### Your instructions
The span to repeat in the listing below runs from the line containing "You are a GUI" to the line containing "Viewport: 1456px width, 819px height.", inclusive. Repeat it exactly, and only it.

### Data for this task
- - - - -

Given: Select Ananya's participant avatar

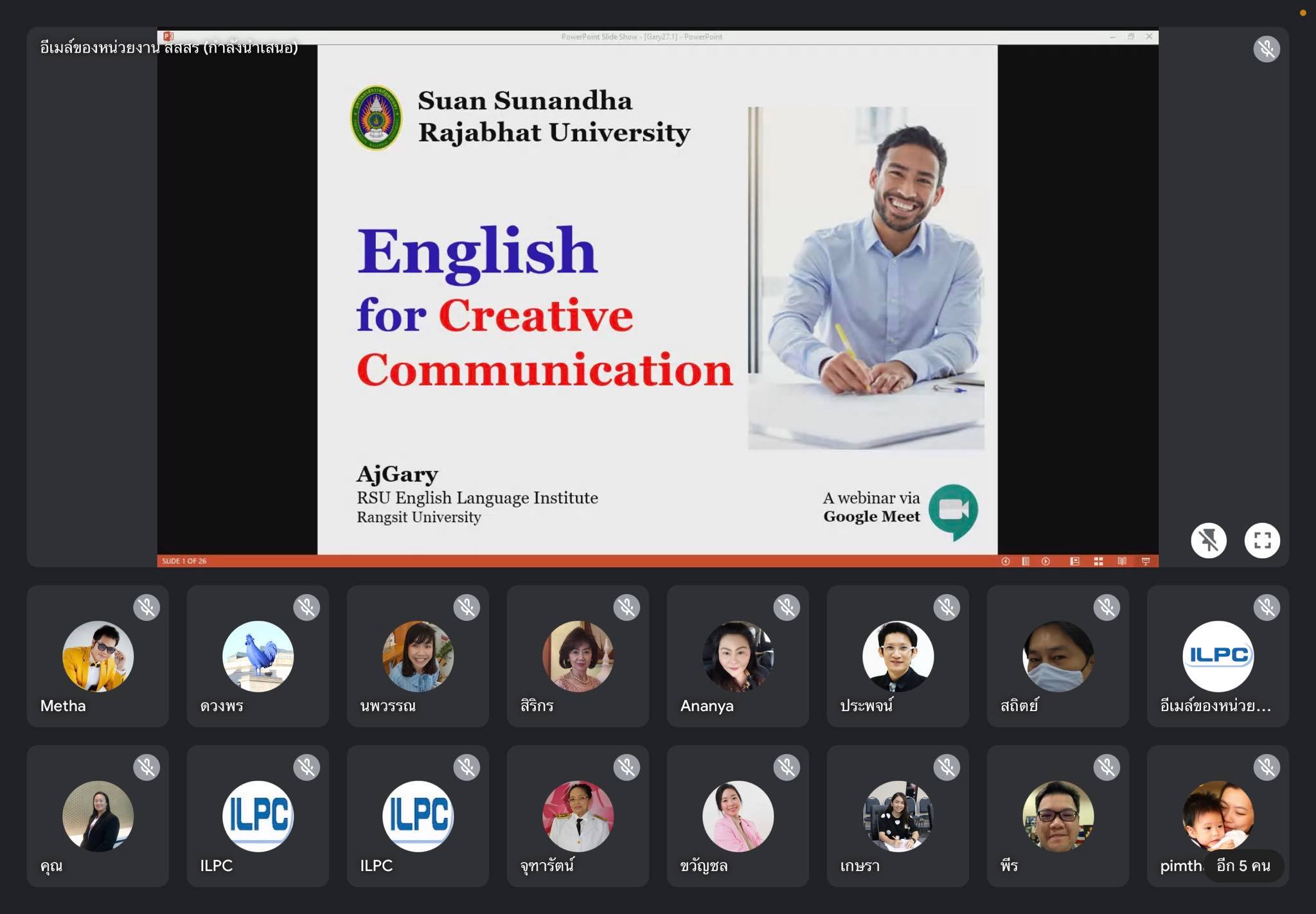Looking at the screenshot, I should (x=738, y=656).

- - - - -

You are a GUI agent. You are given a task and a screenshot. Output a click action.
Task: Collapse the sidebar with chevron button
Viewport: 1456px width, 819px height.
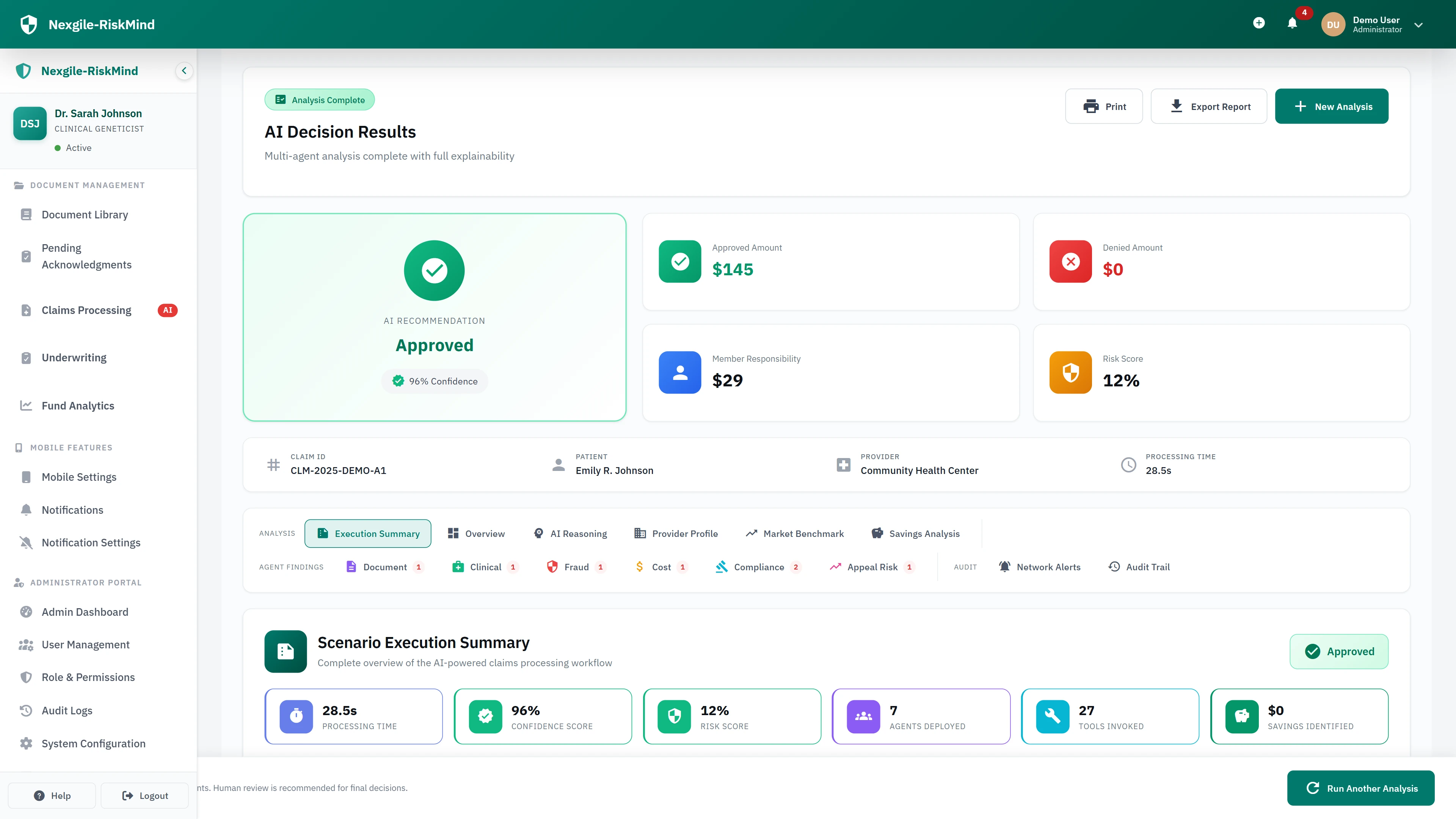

- - - - -

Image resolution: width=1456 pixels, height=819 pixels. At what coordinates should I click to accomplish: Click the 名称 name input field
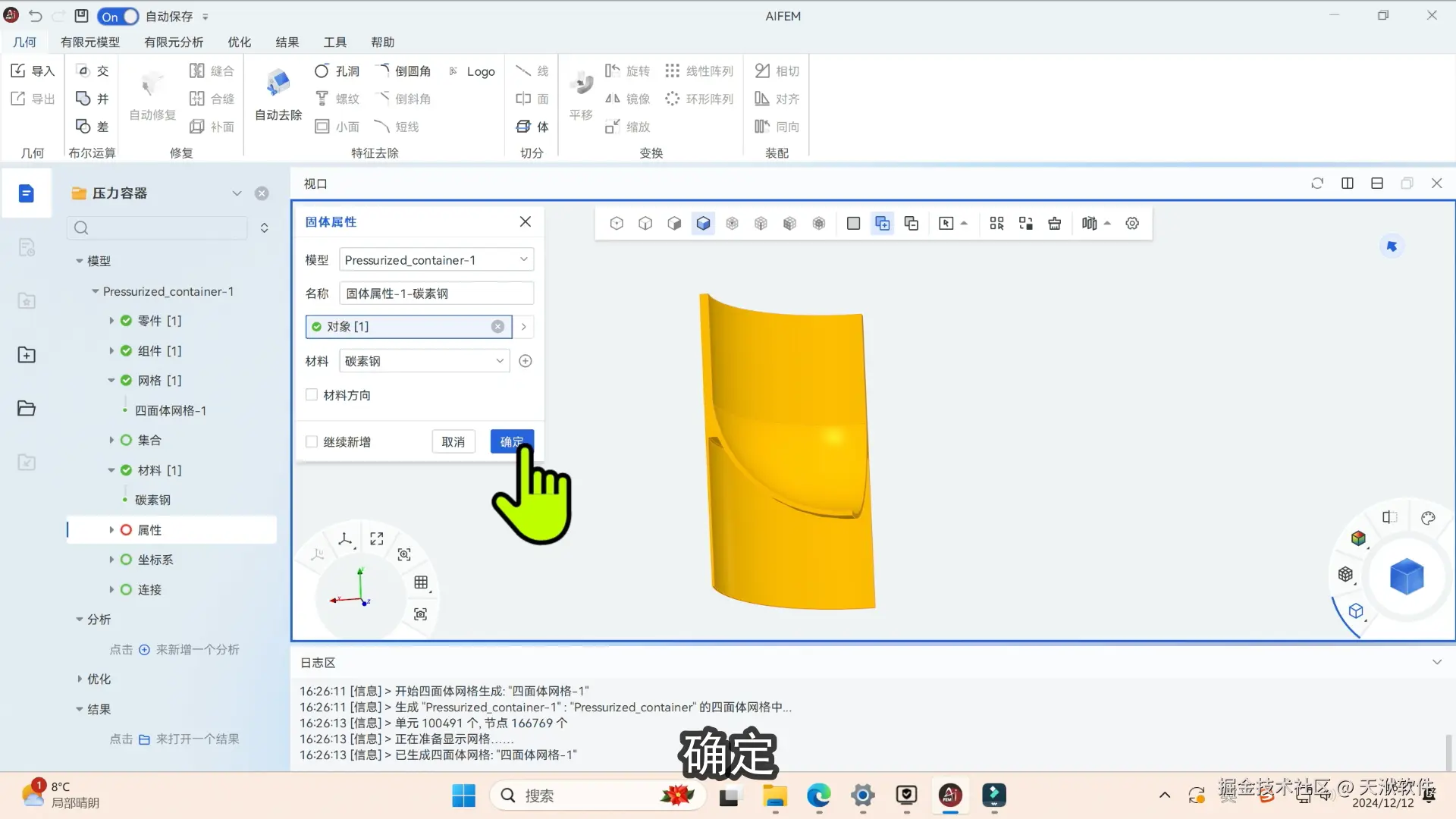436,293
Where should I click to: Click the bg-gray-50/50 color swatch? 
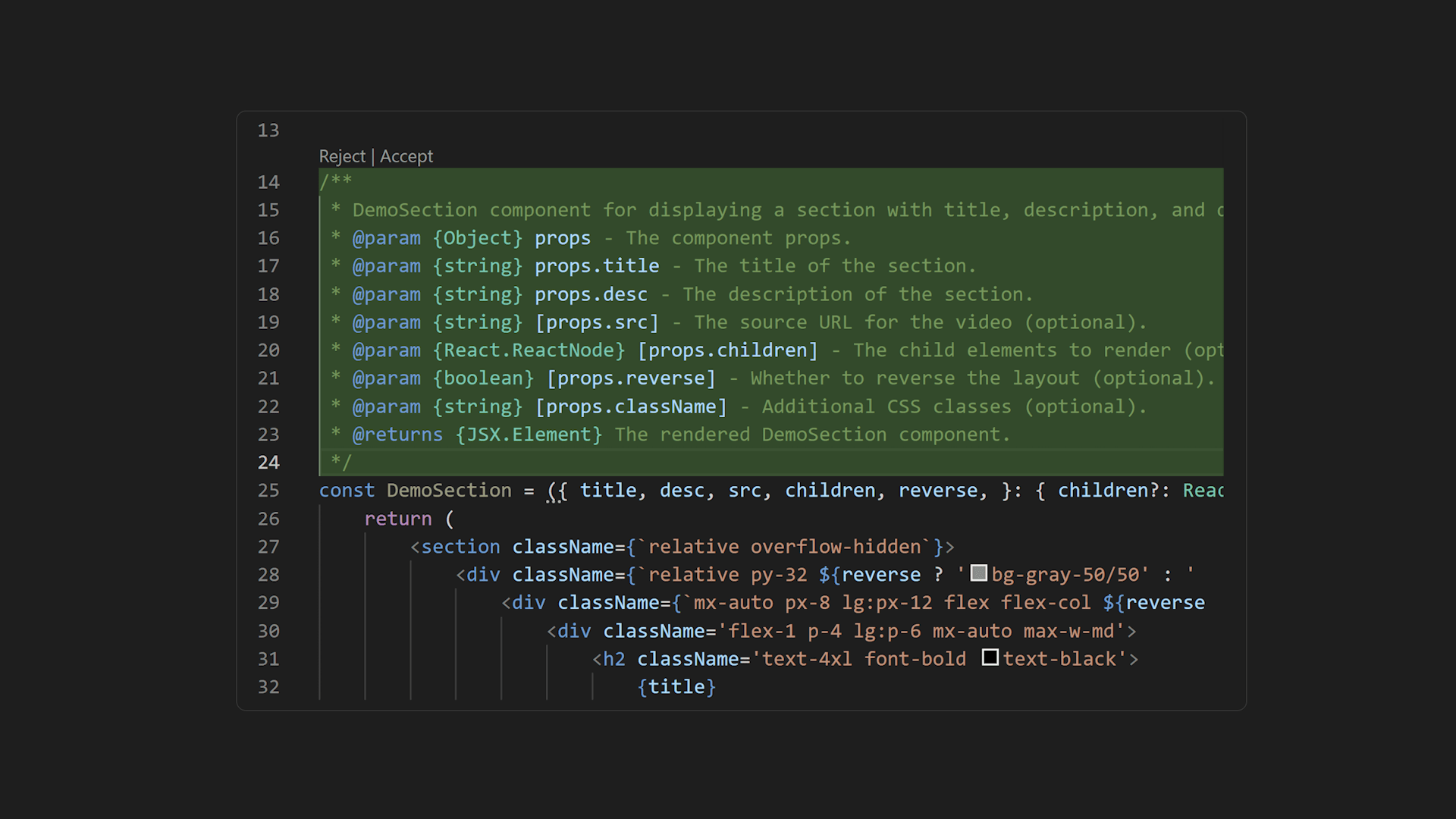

- - - - -

### Written answer
You are a GUI agent. You are given a task and a screenshot. Output a click action.
Task: Collapse the sidebar with chevron button
Viewport: 1456px width, 819px height.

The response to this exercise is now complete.